L’economia di Fini
Così a caldo vediamo di cucinare la zuppetta economica che esce dal comizio di Fini. Mi sembra che si possa trovare un po’ tutto e il contrario di tutto: le libertà di Della Vedova e il popolismo della destra sociale. Intanto l’attacco a Tremonti: evitare, si dice, i taglia alla spesa orizzontali. Buona idea, già sentita dalla Bindi. E in fondo anche ragionevole. Ma se vedo appaludire Barbareschi e citare l’importanza dei “giacimenti culturali”, mi vengono i brividi e quasi quasi mi viene da difendere Julius. Sulla Scuola e sui tagli: la protesta dei precari diventa “Sacrosanta”. Urca: e chi li paga? O non è un porblema? a già fu Fini, nel primo governo del Cav, a fare il generoso rinnovo del contratto dei pubblici dip.

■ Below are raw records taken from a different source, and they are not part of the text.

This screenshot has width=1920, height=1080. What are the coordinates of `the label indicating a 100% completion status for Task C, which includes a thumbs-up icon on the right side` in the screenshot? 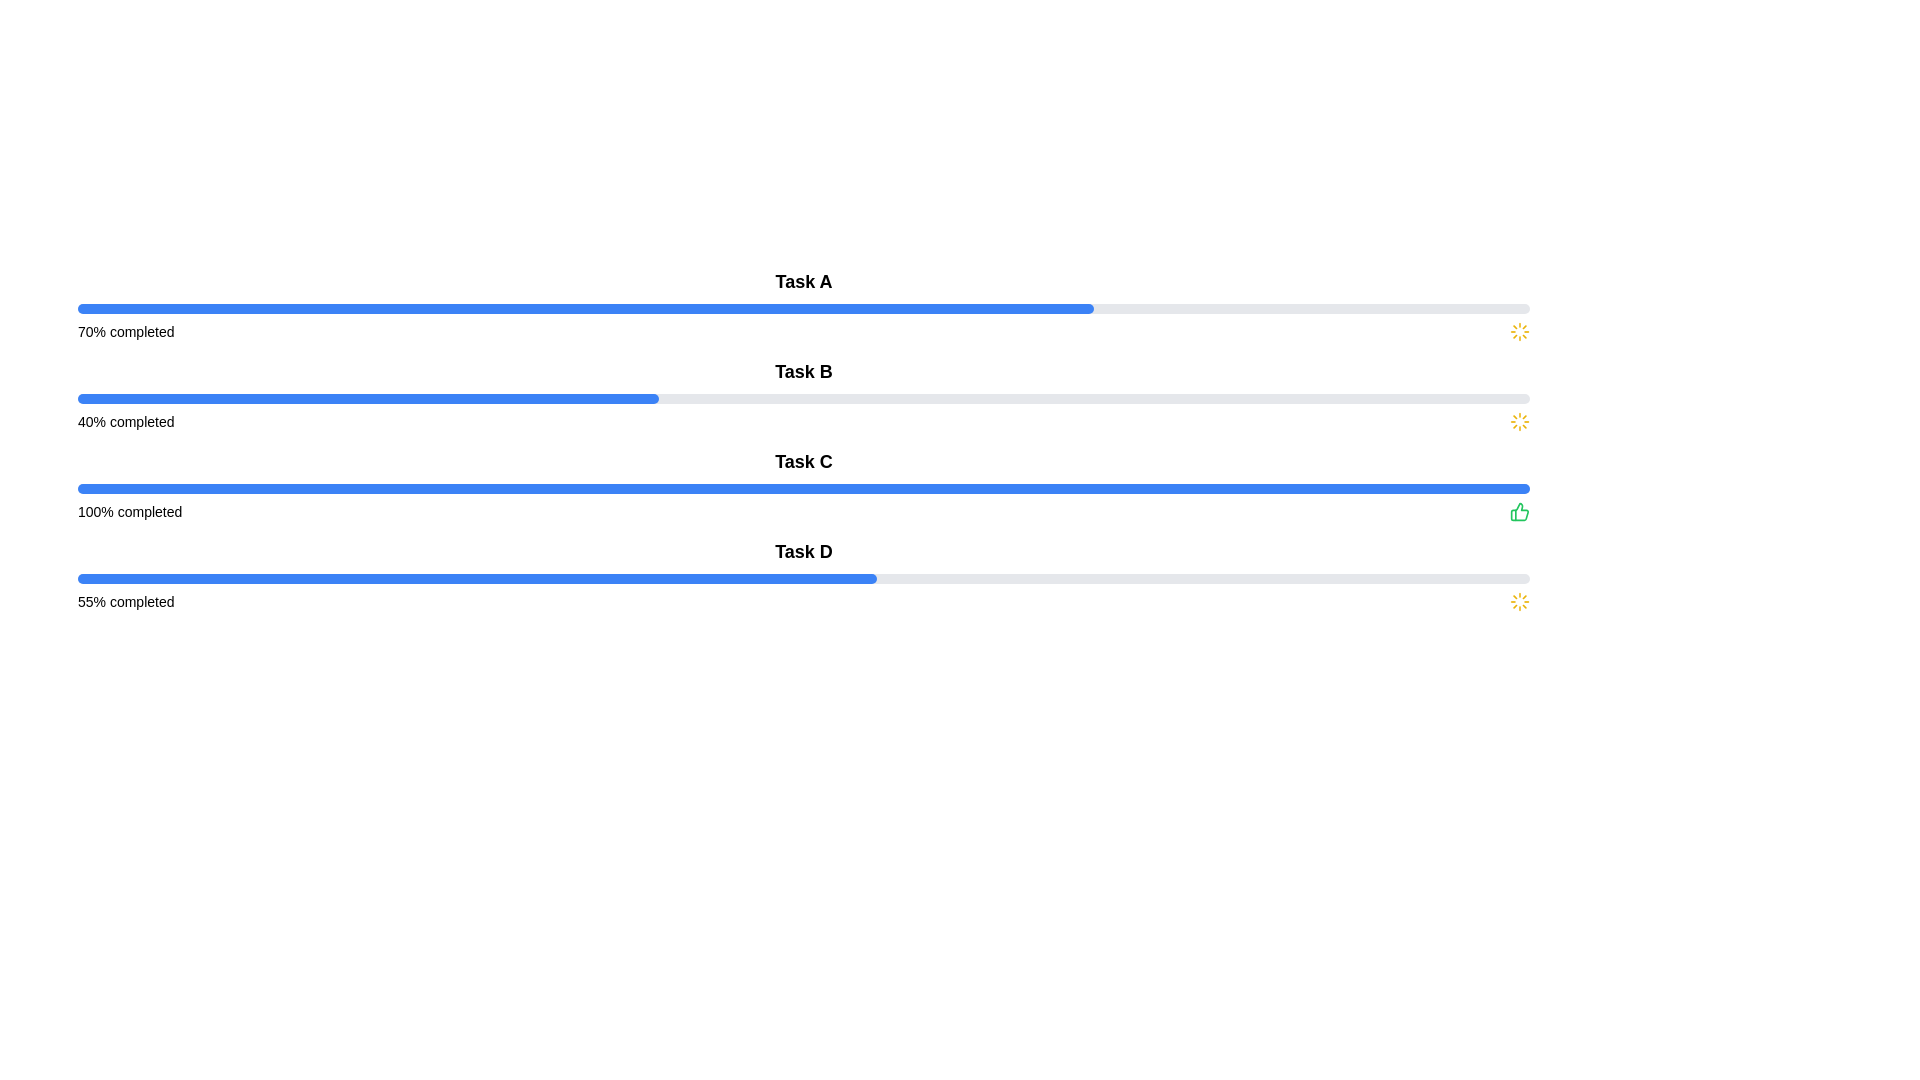 It's located at (804, 511).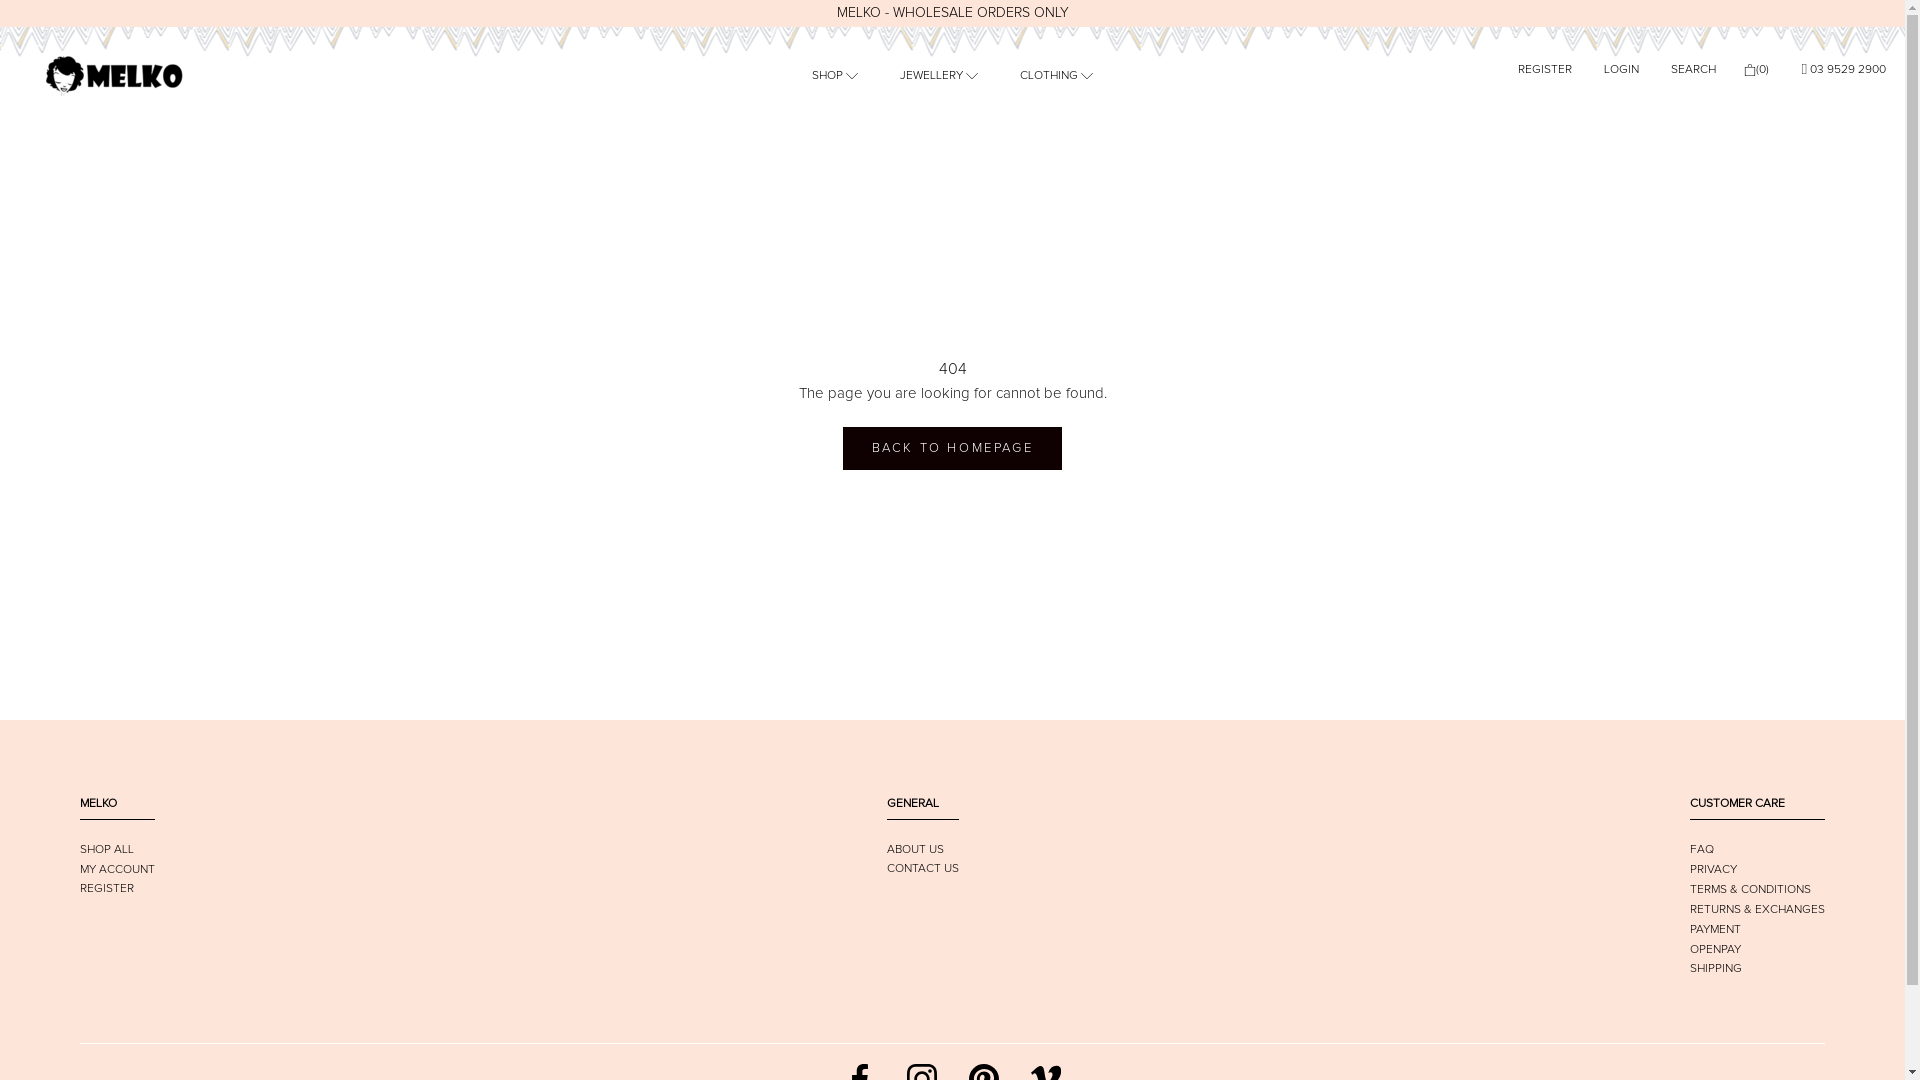 Image resolution: width=1920 pixels, height=1080 pixels. I want to click on 'REGISTER', so click(80, 887).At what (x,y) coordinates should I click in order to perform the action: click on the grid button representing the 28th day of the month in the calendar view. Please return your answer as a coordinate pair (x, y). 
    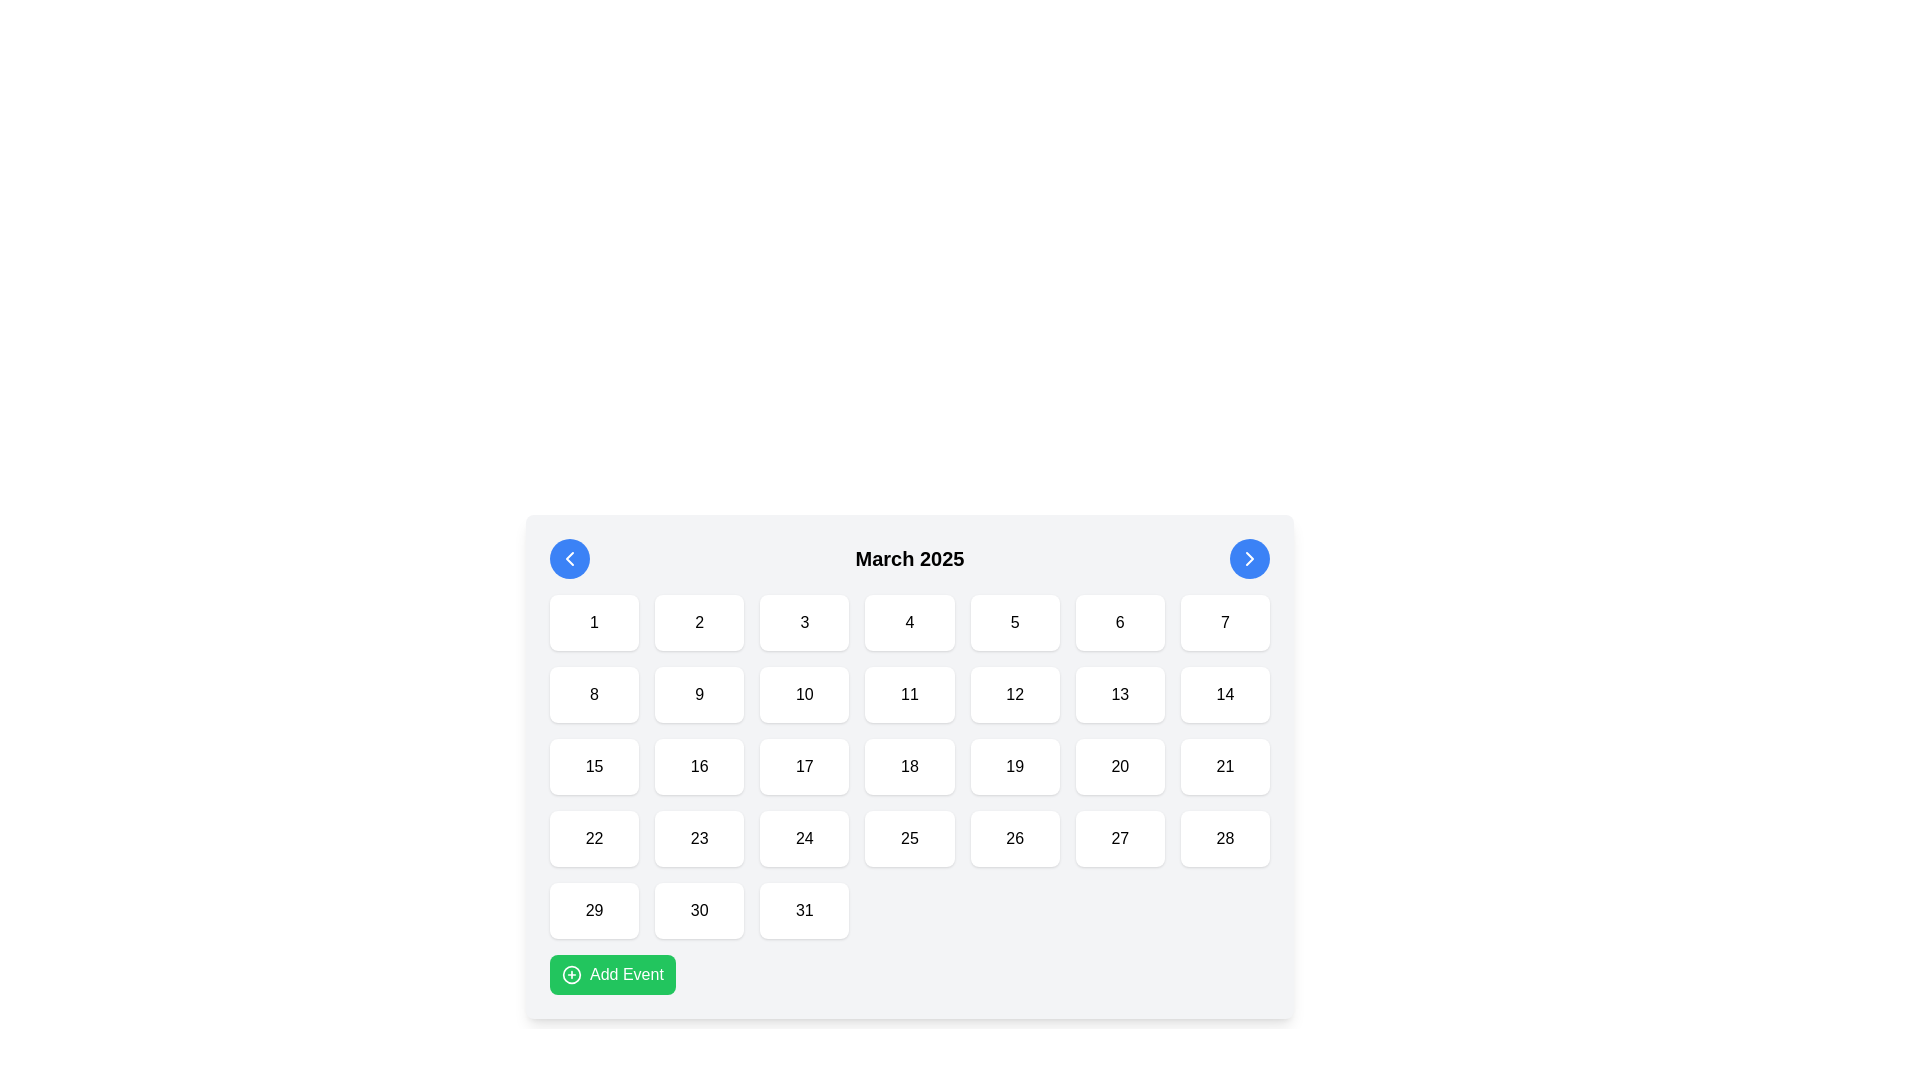
    Looking at the image, I should click on (1224, 839).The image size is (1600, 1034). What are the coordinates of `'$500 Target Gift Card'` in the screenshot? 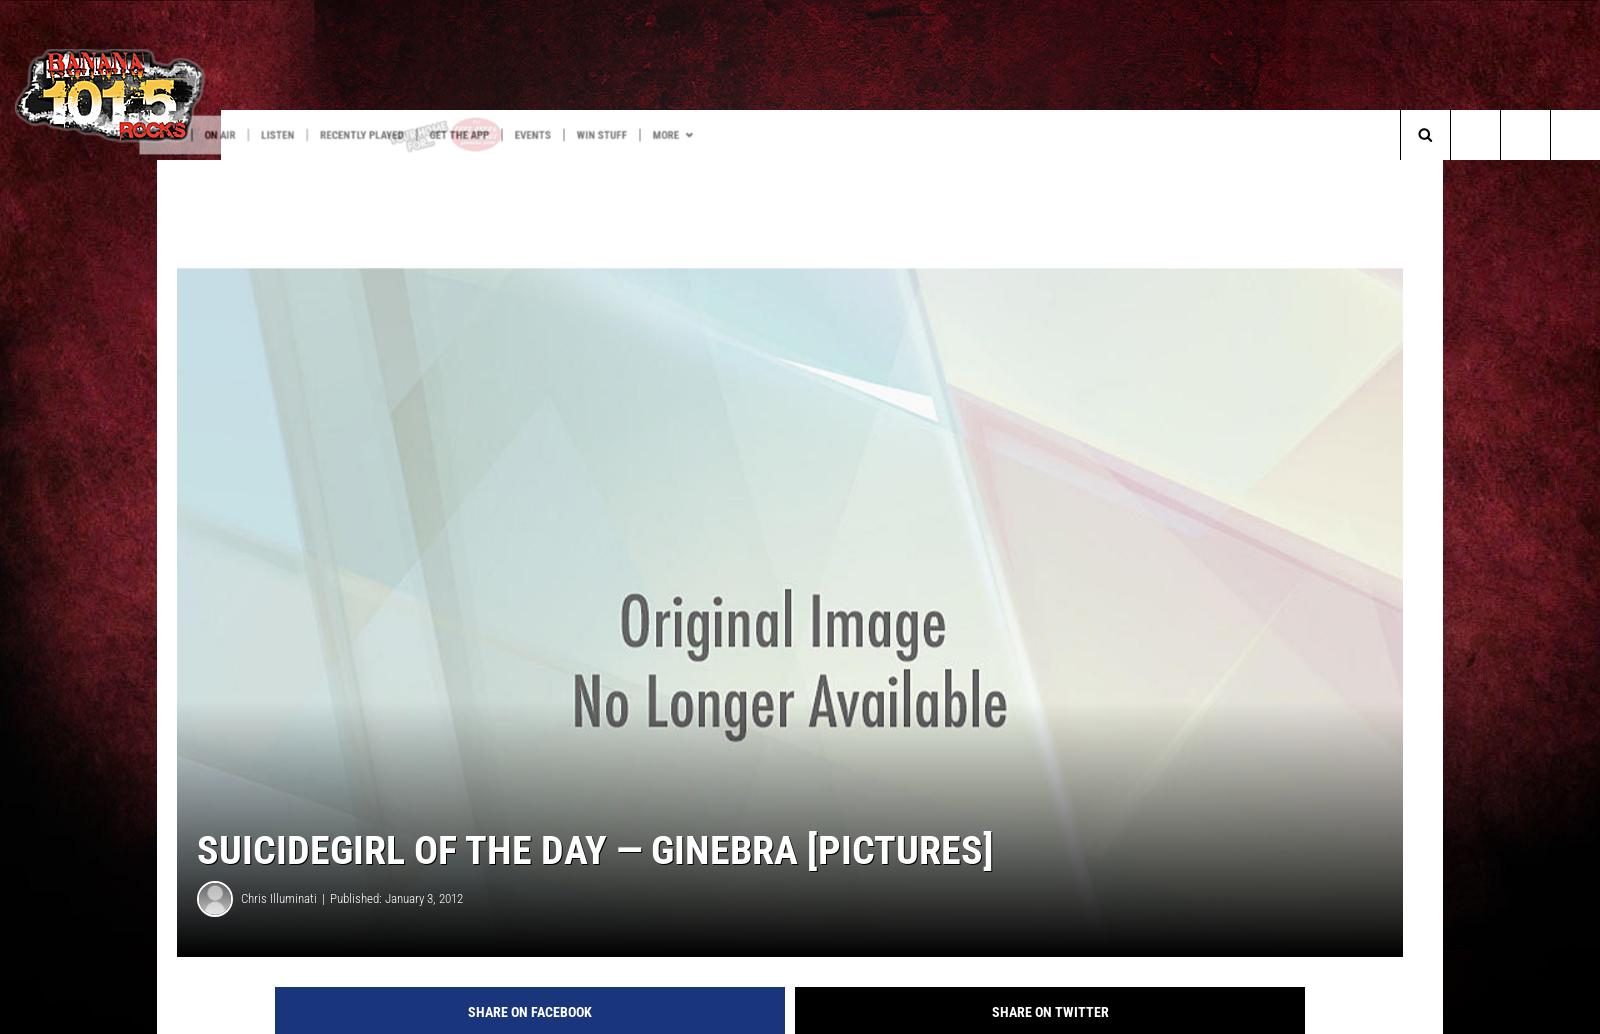 It's located at (123, 175).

Buona, in questo quadro moroteo, l’idea di pagare di più il precario rispetto al lavoratore dipendente. Il cuoco condivide: meno tutele, più quattrini. Ma è proprio sicuro il leader futurista che sia ciò che oggi avviene in Germania?
Non possiamo porprio digerire, l’invocazione ad una maggiore giustizia sociale. Ma vallo dire a Hayek. Anche se sull’argomento non è che dalle parti della stretta osservanza del berlusca le cose vadano meglio.
La richiesta di una “grande assise del lavoro” sembra al cuoco una spezia disgustosa: la stessa attitudine che hanno quegli chef di serie B di piazzare un dado in ogni pietanza. Per non dire del lamento sull’egoismo che sarebbe diffuso. Puah!
Vabbè si tratta pur sempre di un comizio e per di più dall’altra parte (che non è più la sinistra, ma gli ex alleati del governo) non è che i sapori siano sopraffini: tra follie anti Ogm e protezionistiche della Lega e comunitarismo degli ex An della destra sociale.
Voto finale insufficiente: non si può perdonare l’assise e l’egoismo.